Mitigation of Damage from Dexamethasone:

Dexamethasone is an important part of the treatment, but it does have significant side effects. It can cause muscle wasting and accumulation of fat around the stomach, and it causes insulin resistance very much like that of a diabetic. In fact, it can make a person a diabetic. Bad stuff, and oncologists may not have much advice to offer about reducing side effects. Discussion:
  • Carbohydrates are not good on dex days, because they change to glucose and the dexamethasone interferes with "glucose transport." This prevents the organs and muscles from absorbing glucose, resulting in fat buildup instead. Something similar happens to ingested fat. This leaves protein as the preferred nutrient, which does fit well with the new higher-meat diet. So the plan is to reduce carbs and fat on "dex days" (the two days after taking dex), and eat plenty of protein, but reduce total calories to prevent fat accumulation. Anyway, that's the plan.

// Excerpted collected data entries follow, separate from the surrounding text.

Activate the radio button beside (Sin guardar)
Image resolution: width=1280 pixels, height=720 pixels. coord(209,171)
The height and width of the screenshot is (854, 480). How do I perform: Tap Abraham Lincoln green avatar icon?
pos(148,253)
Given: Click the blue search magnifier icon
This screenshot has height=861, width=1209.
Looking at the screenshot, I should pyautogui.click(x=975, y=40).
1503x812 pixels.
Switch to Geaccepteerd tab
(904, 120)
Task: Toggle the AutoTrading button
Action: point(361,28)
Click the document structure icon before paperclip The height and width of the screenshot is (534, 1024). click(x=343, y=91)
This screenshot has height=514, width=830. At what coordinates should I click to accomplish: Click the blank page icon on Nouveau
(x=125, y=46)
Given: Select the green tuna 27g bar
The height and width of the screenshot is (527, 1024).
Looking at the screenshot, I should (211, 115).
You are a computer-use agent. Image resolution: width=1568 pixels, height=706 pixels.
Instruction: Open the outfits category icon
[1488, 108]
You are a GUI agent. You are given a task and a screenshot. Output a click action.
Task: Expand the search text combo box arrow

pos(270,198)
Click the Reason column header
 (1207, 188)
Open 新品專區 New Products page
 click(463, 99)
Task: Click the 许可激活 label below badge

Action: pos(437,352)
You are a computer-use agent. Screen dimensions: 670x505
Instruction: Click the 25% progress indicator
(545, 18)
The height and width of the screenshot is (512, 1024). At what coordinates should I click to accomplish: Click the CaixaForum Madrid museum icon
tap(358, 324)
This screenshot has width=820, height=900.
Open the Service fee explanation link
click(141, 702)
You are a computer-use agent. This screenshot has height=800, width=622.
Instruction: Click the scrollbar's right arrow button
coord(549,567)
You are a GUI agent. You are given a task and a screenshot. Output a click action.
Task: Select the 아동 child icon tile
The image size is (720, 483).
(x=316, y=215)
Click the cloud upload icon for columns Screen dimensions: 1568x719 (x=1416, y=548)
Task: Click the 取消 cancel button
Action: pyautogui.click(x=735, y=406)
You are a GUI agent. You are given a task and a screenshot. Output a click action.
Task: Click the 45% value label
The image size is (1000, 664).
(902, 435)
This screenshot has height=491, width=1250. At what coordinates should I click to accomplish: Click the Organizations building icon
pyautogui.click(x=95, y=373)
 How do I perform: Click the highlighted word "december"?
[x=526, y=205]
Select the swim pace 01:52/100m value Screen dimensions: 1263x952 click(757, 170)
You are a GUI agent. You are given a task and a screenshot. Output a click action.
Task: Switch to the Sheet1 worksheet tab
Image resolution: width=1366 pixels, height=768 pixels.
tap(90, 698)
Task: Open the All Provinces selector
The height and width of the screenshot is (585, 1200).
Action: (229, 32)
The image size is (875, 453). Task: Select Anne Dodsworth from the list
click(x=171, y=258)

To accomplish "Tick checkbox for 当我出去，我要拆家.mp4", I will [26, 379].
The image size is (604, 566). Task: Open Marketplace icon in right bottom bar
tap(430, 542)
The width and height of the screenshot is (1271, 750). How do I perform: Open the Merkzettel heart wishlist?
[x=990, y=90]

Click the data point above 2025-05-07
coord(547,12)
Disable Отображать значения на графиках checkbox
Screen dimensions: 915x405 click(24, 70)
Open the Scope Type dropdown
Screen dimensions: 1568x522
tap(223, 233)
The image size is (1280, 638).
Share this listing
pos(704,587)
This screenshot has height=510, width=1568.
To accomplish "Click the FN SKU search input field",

  • Add a chromium supplement, because chromium can improve glucose transport. Up to as much as 1000 micrograms per day. And hope that the mechanism by which dex kills myeloma plasma cells is NOT by interfering with glucose transport to those cells. Yikes.
  • On dex days, aerobic exercise is difficult because the muscles run out of glycogen and cannot easily replenish it. Dr HH suggested doing resistance training on those days instead, because that will not significantly depelete glycogen stores but will nevertheless teach muscles to build themselves instead of growing smaller.
The idea is to shake things up and try to create movement in the M-spike and IgG. Hopefully that movement would be down, but either way we would learn something.

Dinner: Organic chicken w ancho pepper, vegetable curry with organic sweet potato, organic zucchini, organic carrots, organic chard, onions, and organic strawberries.